__What to do__.
Extract, word for word, the part of the material from the line containing "pixels, height=589 pixels." through the end of the material, leaving out the pictures.
*** Provided data Section Begins ***
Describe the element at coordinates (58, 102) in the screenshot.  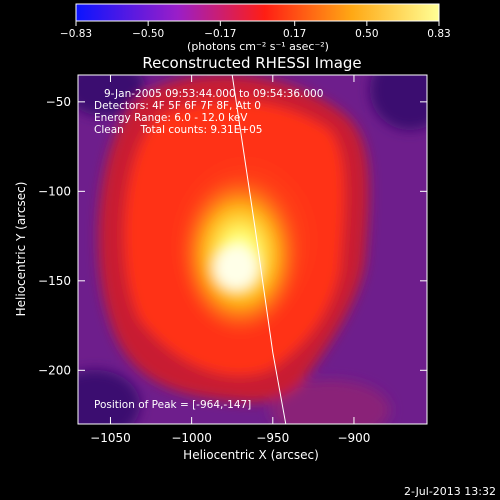
I see `y-tick-label: −50` at that location.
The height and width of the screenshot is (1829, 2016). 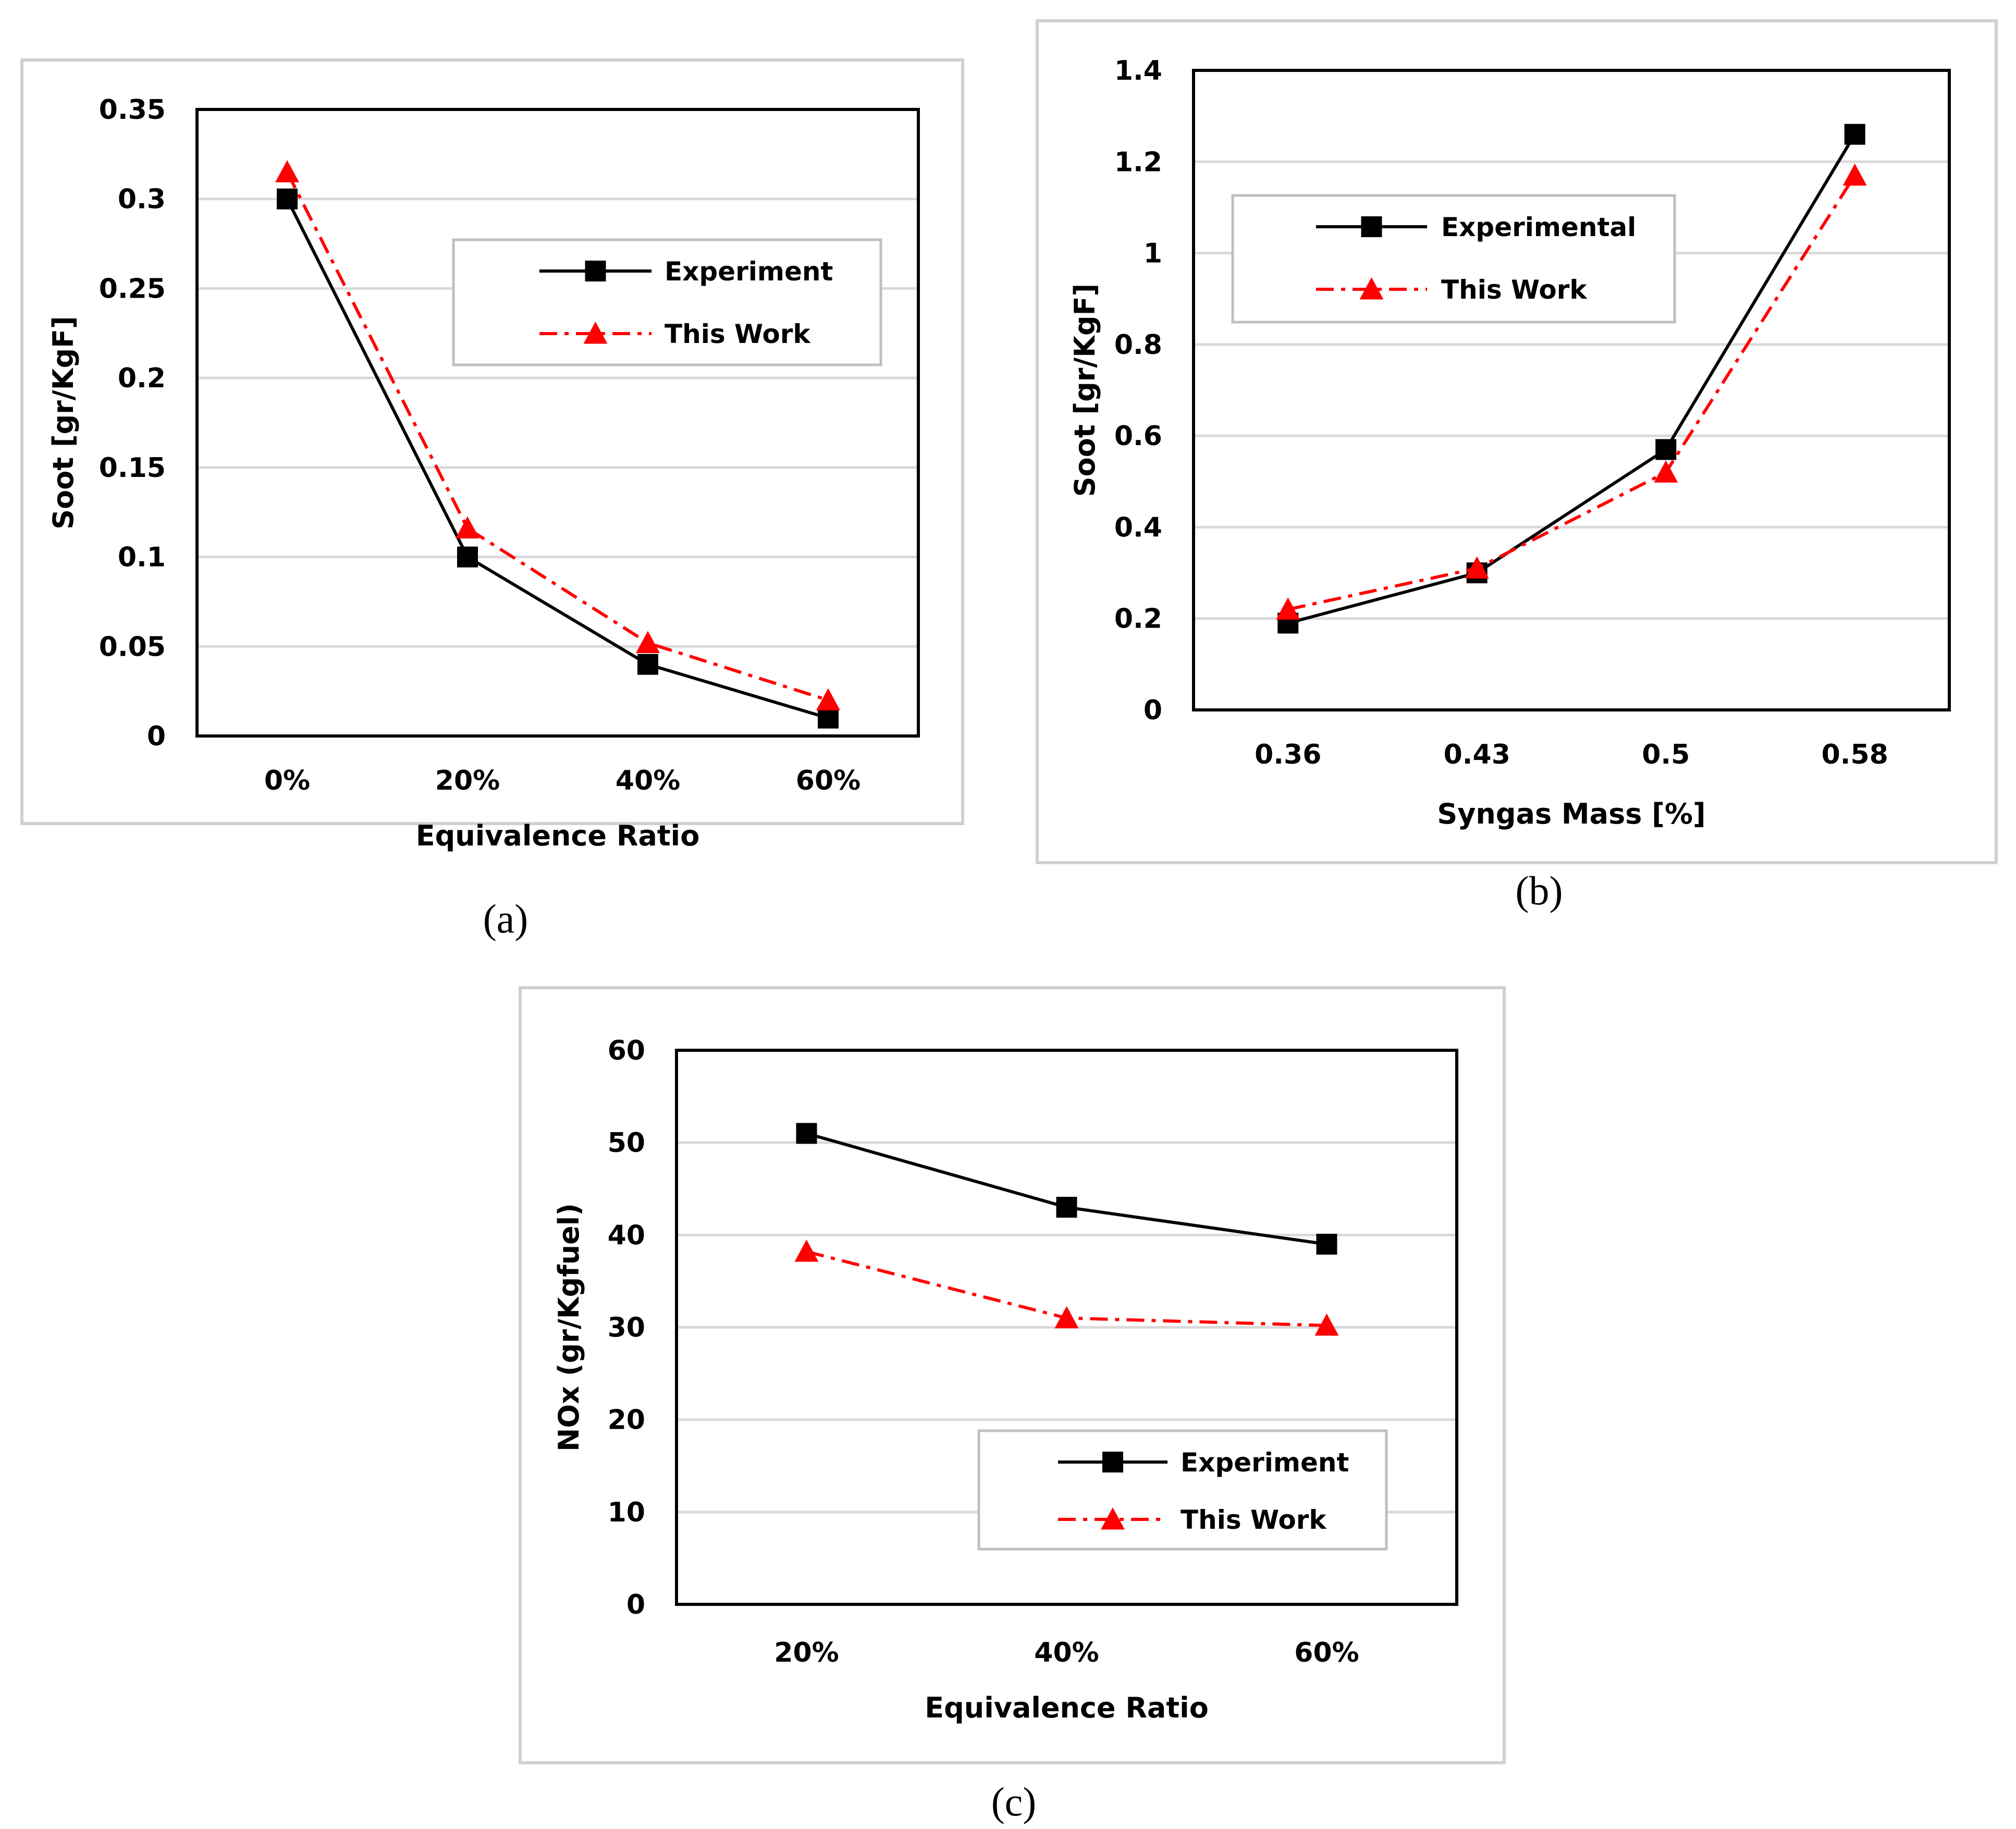 I want to click on legend: Experimental This Work, so click(x=1454, y=259).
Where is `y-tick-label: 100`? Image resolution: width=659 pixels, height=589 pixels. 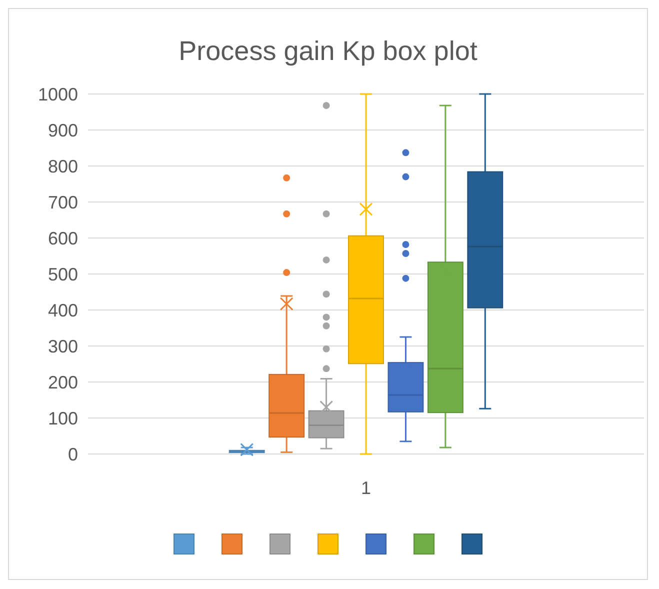
y-tick-label: 100 is located at coordinates (63, 418).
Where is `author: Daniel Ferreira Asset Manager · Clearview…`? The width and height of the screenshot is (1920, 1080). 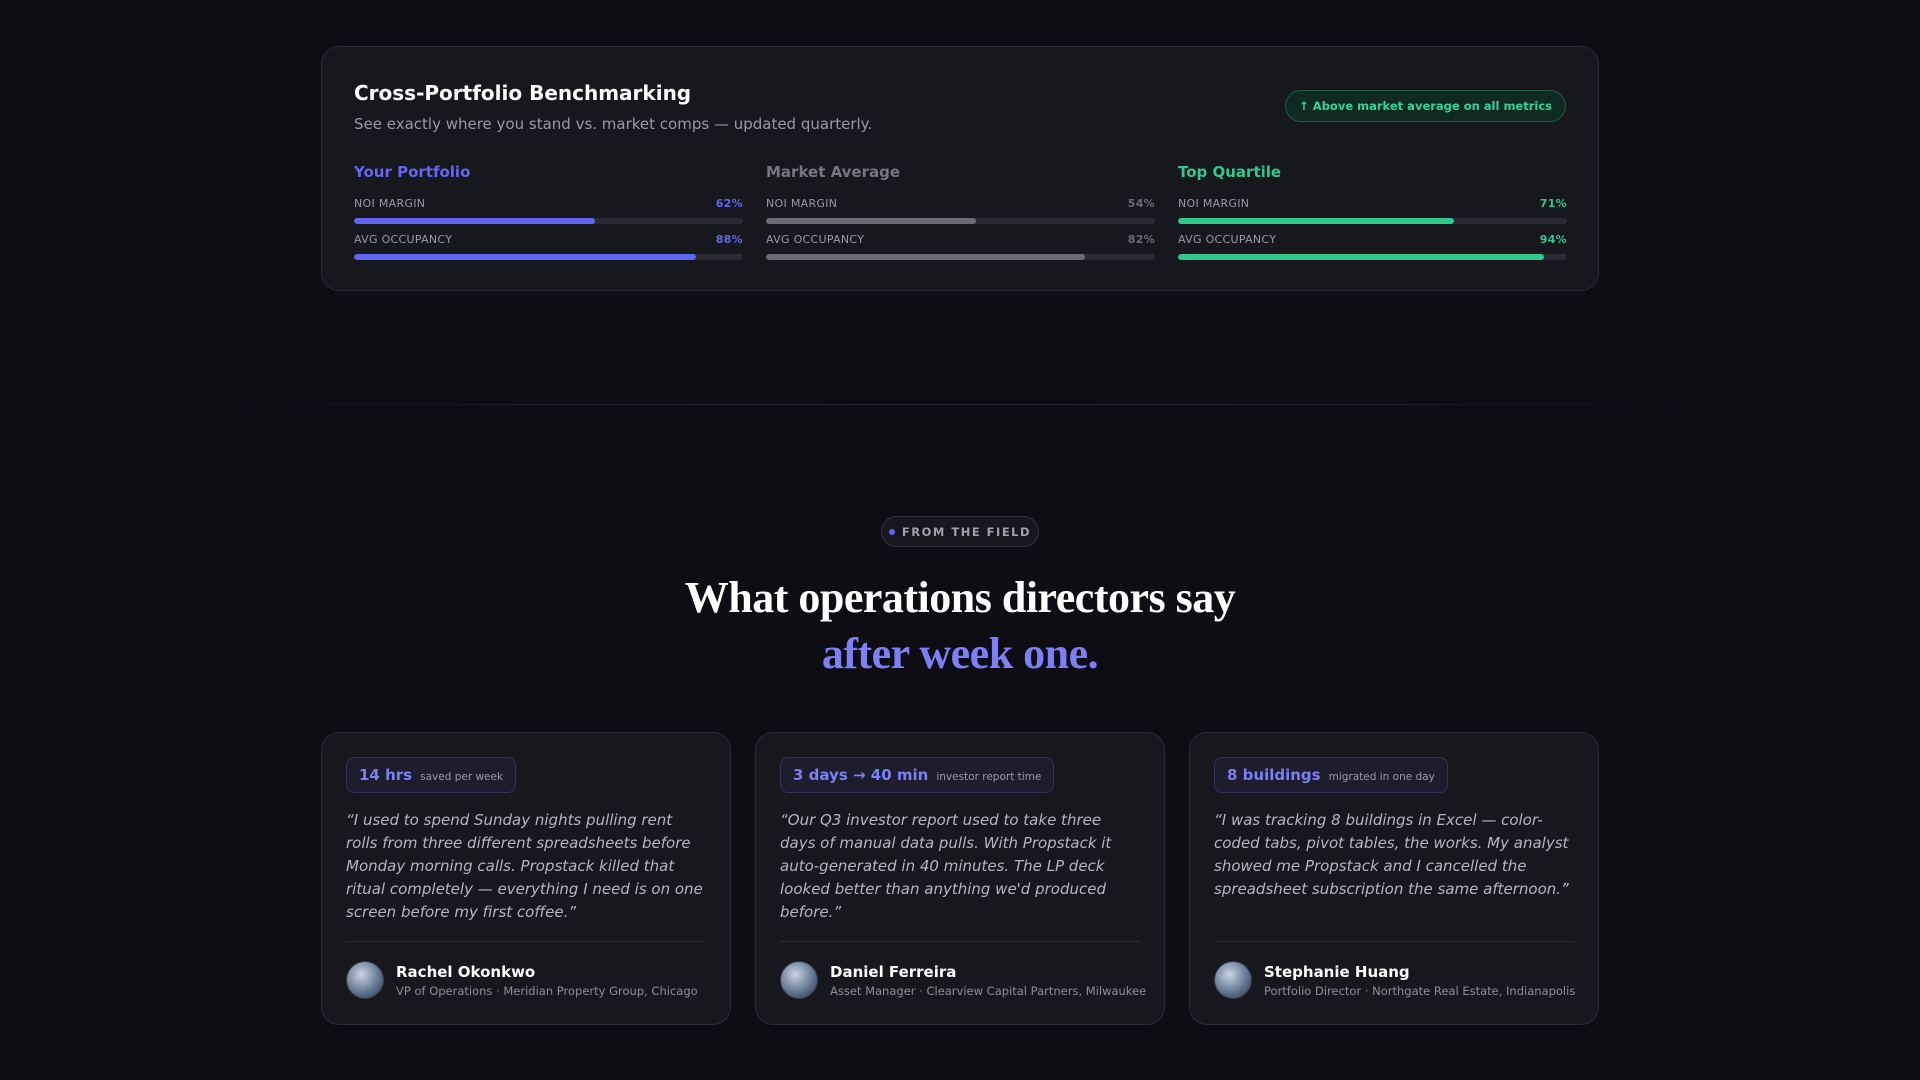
*** Provided data Section Ends ***
__Result for this exercise__.
Where is `y-tick-label: 100`? Image resolution: width=659 pixels, height=589 pixels. 
y-tick-label: 100 is located at coordinates (63, 418).
Where is `author: Daniel Ferreira Asset Manager · Clearview…`? The width and height of the screenshot is (1920, 1080). 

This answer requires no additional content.